DEMOCRACY. A common belief today in Europe, India and America is that social media portals as Facebook are bad for democracy. However, the evidence for such beliefs and claims is limited. On the contrary, social media and digital technology can be seen as a driving force of democratic renewal, improvements and changes.
Today, it is a common opinion around the world that social media is bad for democracy. More often, it is about the assumption that platforms and communities as Facebook are harming democracy. One example of such criticism is scandals such as with Cambridge Analytica and the 2016 presidential elections in the USA. Another example of criticism is that Twitter is “censoring” certain views and opinions.
For a start, there are indeed problems with social media concerning democracy. Yes, social media sites are often used by individuals and groups who either are anti-democratic or want to abolish constitutional democracy. This is the case of for example right-wing populists as in Europe, USA and Brazil.
It is also true that discussions as on Facebook and Twitter often are very polarising and is based on “fake news”. As concerning the spread of articles based on misinformation, myths, and pure illusions abut social reality. Such behaviours do not lead to impressions and personal experiences that social media is good for democracy.
But what does the research says? For example, at the beginning of 2010s and during the Arab Spring, social media as Facebook used to be seen as good for democracy. So how come that popular perception of social media went from being seen as good for democracy to being seen as bad for democracy? Here are some of the following results from the paper called “The Future of Democracy in Europe” written by Hans Kundnani at the Chatham House think-tank.
The report states that “despite the widely held perception that social media is undermining democracy, the evidence for this is limited”. The argument is also that over the longer term, the further development of digital technology could undermine the fundamental preconditions for democracy but that such technological development could even improve democracy in general.
Since 2016 with “Brexit & Trump” phenomenons, there is a wider acceptance for views that social media is the driver of the crisis of liberal-democracy and empowering populism. At the same time, the evidence says that social media has indeed enabled much greater participation in politics, particularly by young people.

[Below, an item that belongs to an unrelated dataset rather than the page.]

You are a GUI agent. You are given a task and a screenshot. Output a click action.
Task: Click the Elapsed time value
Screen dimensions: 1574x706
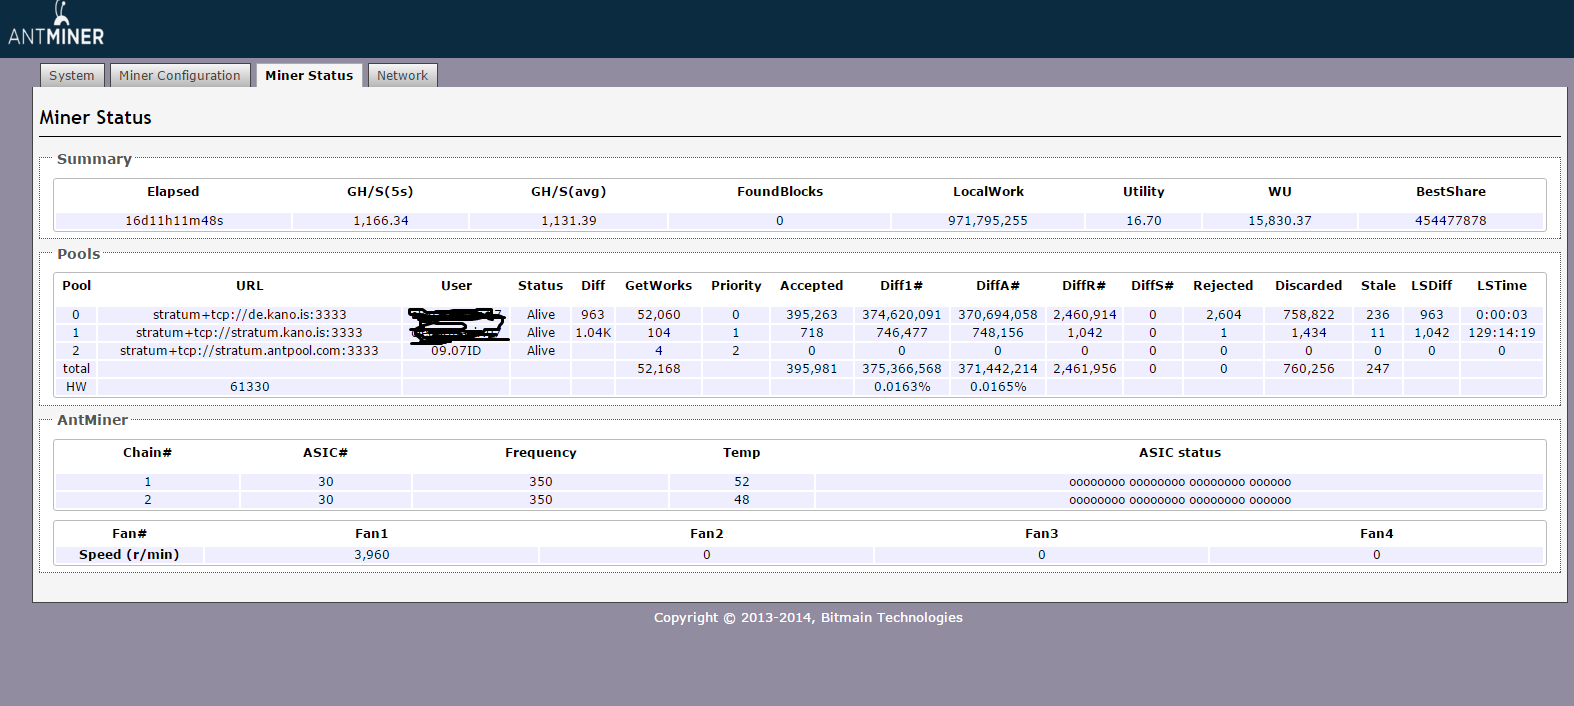[x=174, y=221]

Also, perceptions that social media leads to dangerous polarization are based on limited evidence because most people or voters as in the USA are not conducting “tribal politics” but have more diverse political identifications going beyond older left vs right divisions. Another important thing to keep in mind is that humans historically have been “post-truth” creatures because we, as Yuval Harari argues often feel with emotions and think through stories rather than via facts and rational calculations.
Thereby, digital technology can be seen as a liberating force. For example, the digital tech could lead to the development of more efficient and modern democratic processes such as with ideas of liquid and deliberative democracy. The case is that social media enables citizens to mobilize more quickly than before where the new movements that emerge from such activity are often leaderless and flexible. Therefore, the focus for the future should be less on social media and more on how we, as humans, can improve our current democratic procedures by creating new platforms and systems?